Diet, Microbiome, and Inflammation Predictors of Fecal and Plasma Short-Chain Fatty Acids in Humans

Background: Gut microbes produce short-chain fatty acids (SCFAs), which are associated with broad health benefits. However, it is not fully known how diet and/or the gut microbiome could be modulated to improve SCFA production. Objectives: The objective of this study was to identify dietary, inflammatory, and/or microbiome predictors of SCFAs in a cohort of healthy Methods: SCFAs were measured in fecal and plasma samples from 359 healthy adults in the United States Department of Agriculture Nutritional Phenotyping Study. Habitual and recent diet was assessed using a Food Frequency Questionnaire and Automated Self-Administered 24-h Dietary Assesment Tool dietary recalls. Markers of systemic and gut inflammation were measured in fecal and plasma samples. The gut microbiome was assessed using shotgun metagenomics. Using statistics and machine learning, we determined how the abundance and composition of SCFAs varied with measures of diet, inflammation, and the gut microbiome. Results: We show that fecal pH may be a good proxy for fecal SCFA abundance.
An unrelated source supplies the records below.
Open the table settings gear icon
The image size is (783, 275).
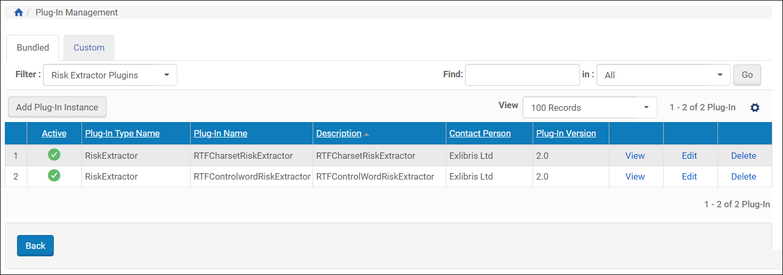[755, 108]
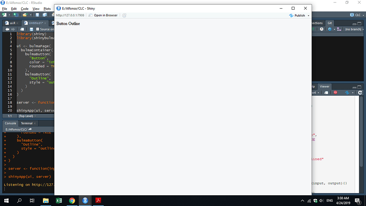Viewport: 366px width, 206px height.
Task: Open Chrome from the taskbar
Action: (x=72, y=200)
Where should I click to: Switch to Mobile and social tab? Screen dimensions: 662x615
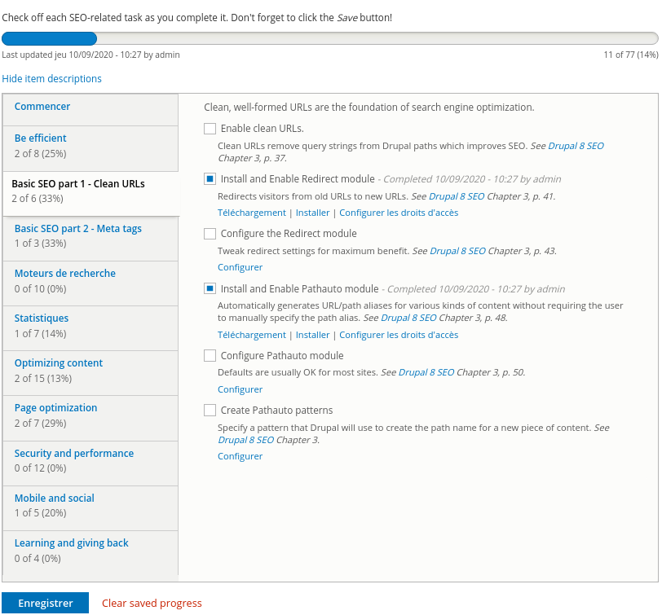click(x=55, y=499)
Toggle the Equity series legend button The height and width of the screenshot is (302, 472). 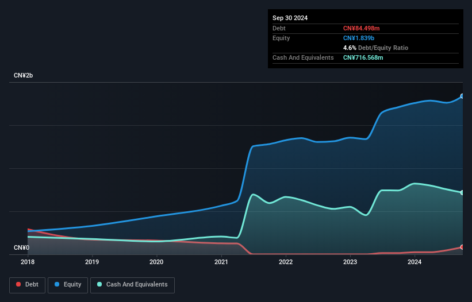(68, 285)
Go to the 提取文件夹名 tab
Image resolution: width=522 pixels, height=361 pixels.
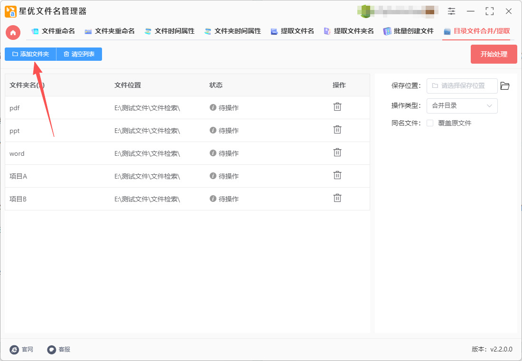tap(349, 31)
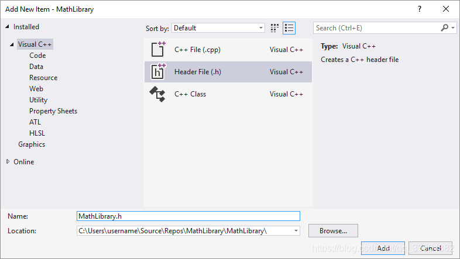Click the C++ Class template icon
This screenshot has width=460, height=259.
158,94
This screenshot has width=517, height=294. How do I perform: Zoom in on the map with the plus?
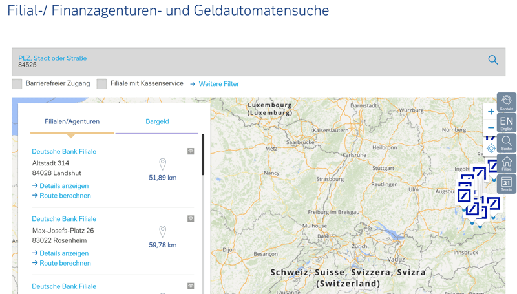pyautogui.click(x=491, y=112)
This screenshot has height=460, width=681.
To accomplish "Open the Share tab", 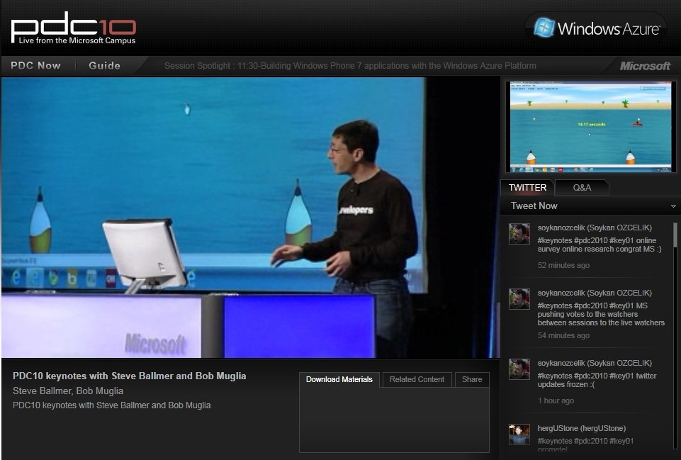I will click(472, 379).
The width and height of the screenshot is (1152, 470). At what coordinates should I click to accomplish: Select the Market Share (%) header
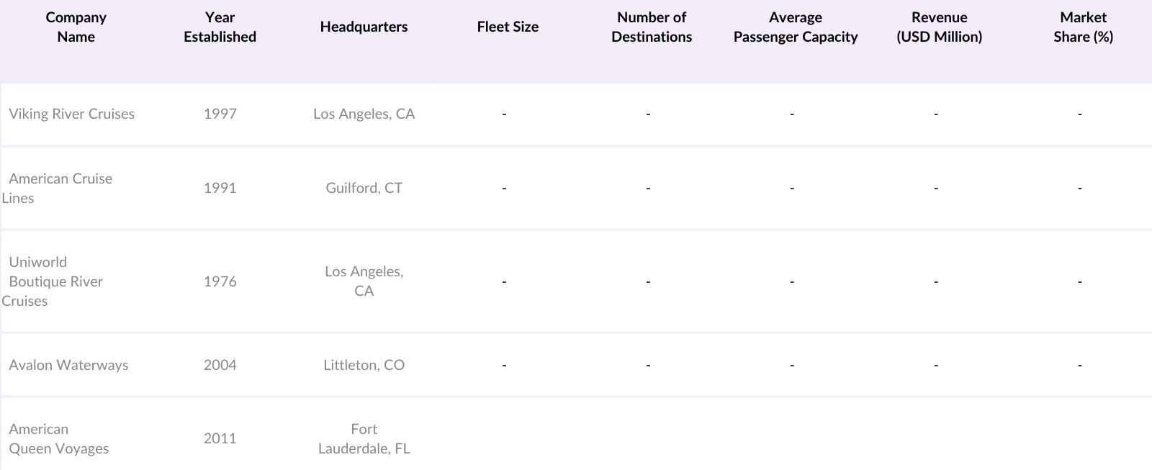pos(1083,27)
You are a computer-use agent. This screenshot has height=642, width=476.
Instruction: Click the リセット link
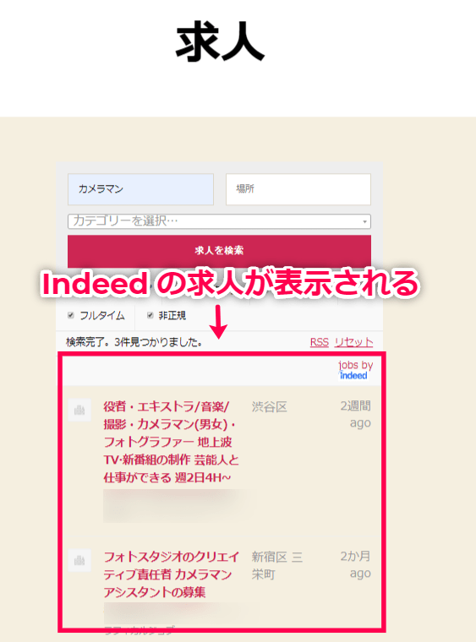[x=353, y=342]

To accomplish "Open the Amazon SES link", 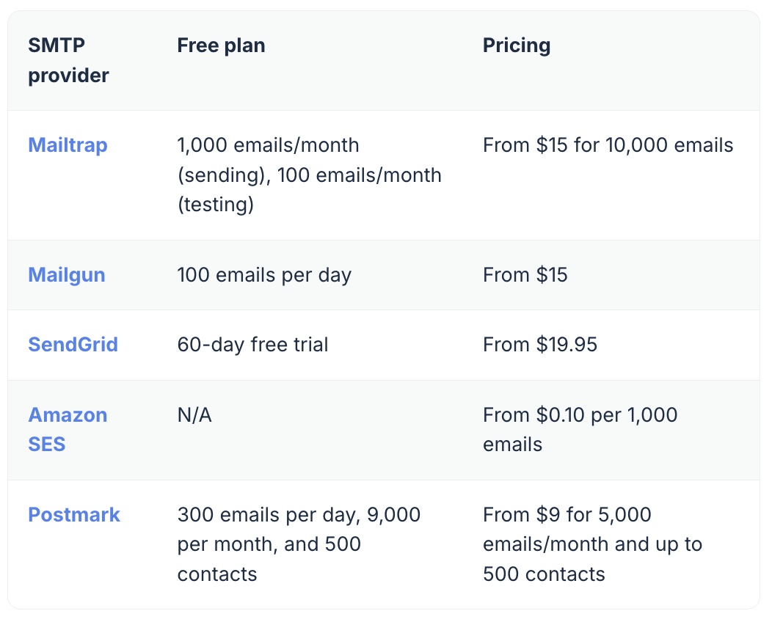I will point(68,430).
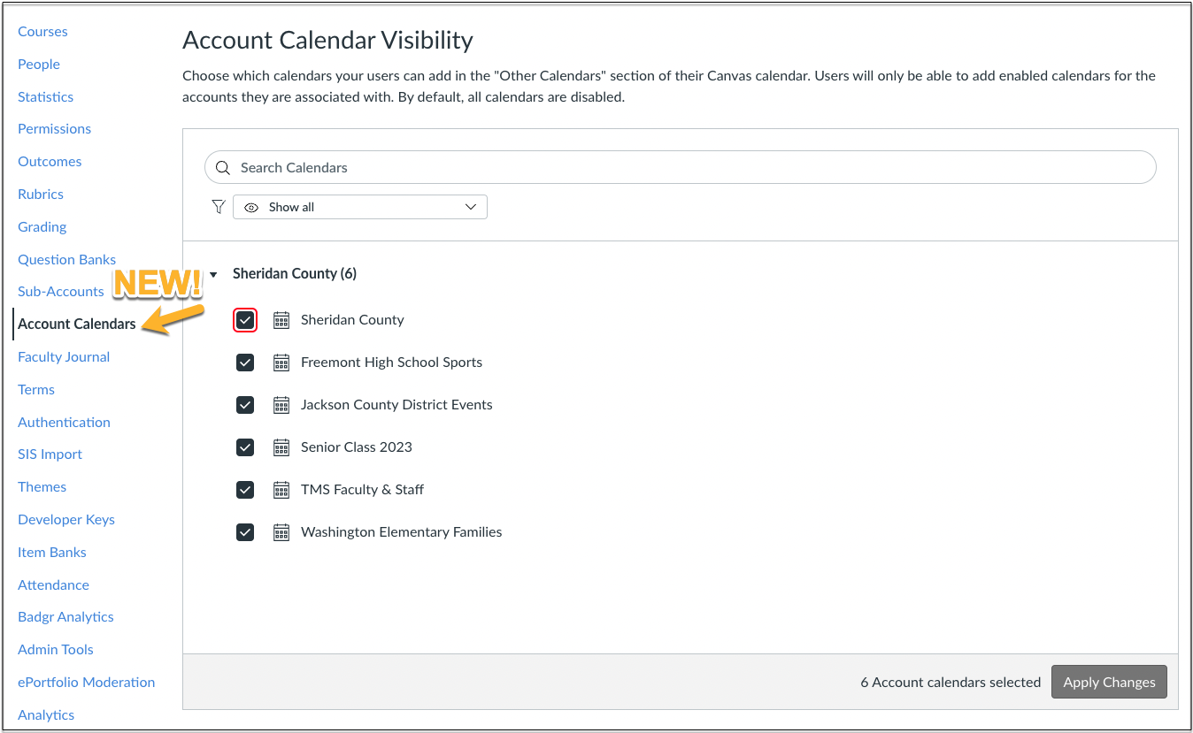
Task: Click the calendar icon beside Freemont High School Sports
Action: (x=281, y=363)
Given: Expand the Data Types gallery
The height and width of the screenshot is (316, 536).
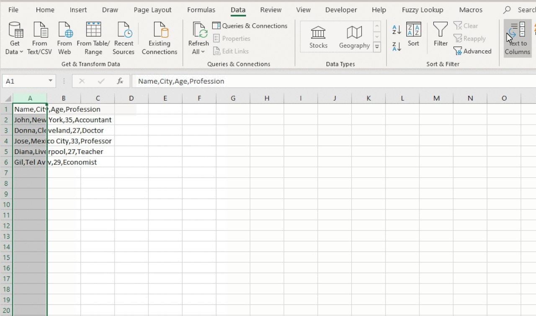Looking at the screenshot, I should [x=376, y=47].
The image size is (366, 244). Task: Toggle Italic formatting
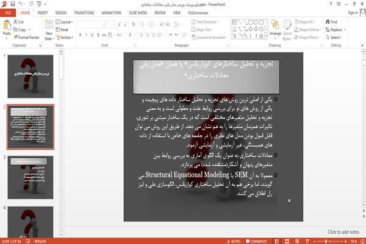[86, 35]
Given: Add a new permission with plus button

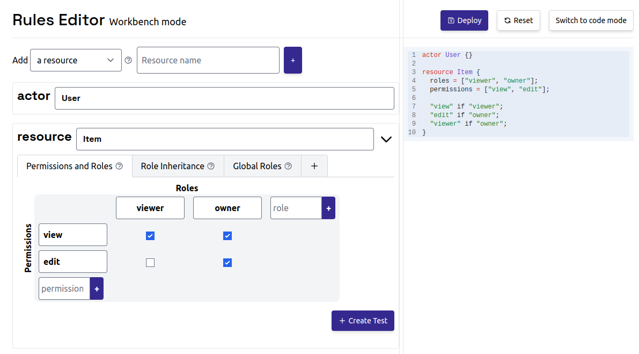Looking at the screenshot, I should tap(97, 289).
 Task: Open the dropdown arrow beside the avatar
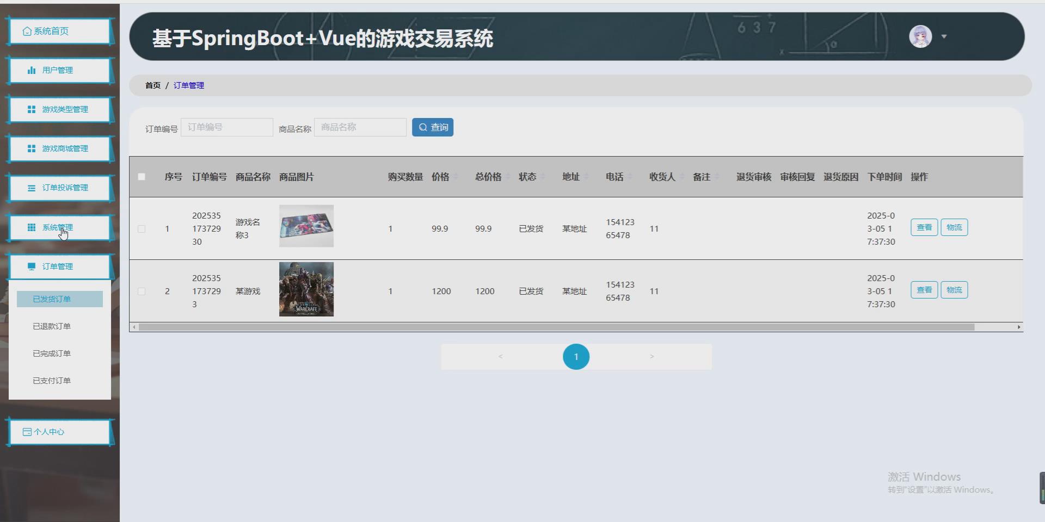pyautogui.click(x=944, y=36)
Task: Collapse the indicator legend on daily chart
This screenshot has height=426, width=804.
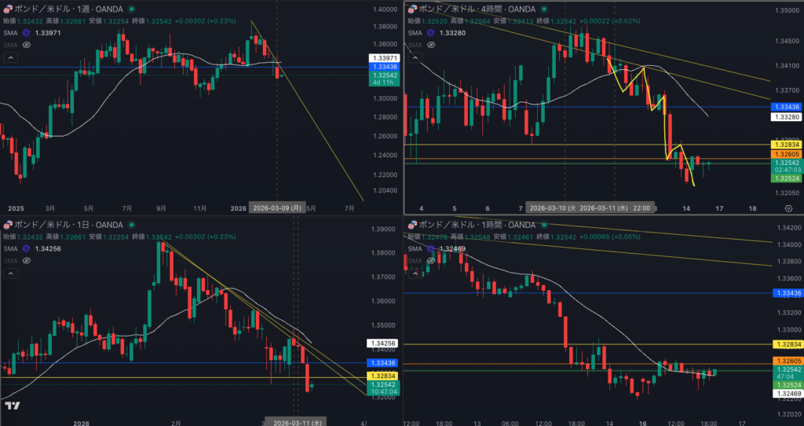Action: pyautogui.click(x=9, y=274)
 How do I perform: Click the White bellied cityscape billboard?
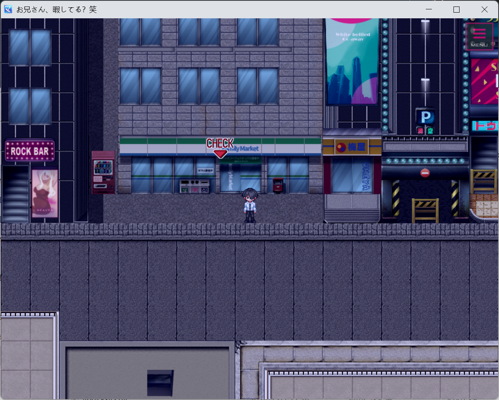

A higher Healthy Eating Index for a habitual diet was associated with a compositional increase in fecal butyrate relative to acetate and propionate. SCFAs were associated with markers of subclinical gastrointestinal (GI) inflammation. Fecal SCFA abundance was inversely related to plasma lipopolysaccharide-binding protein. When we analyzed hierarchically organized diet and microbiome data with taxonomy-aware algorithms, we observed that diet and microbiome features were far more predictive of fecal SCFA abundances compared to plasma SCFA abundances. The top diet and microbiome predictors of fecal butyrate included potatoes and the thiamine biosynthesis pathway, respectively. Conclusions: These results suggest that resistant starch in the form of potatoes and microbially produced thiamine provide a substrate and essential cofactor, respectively, for butyrate synthesis. Thiamine may be a rate-limiting nutrient for butyrate production in adults. Overall, these findings illustrate the complex biology underpinning SCFA production in the gut.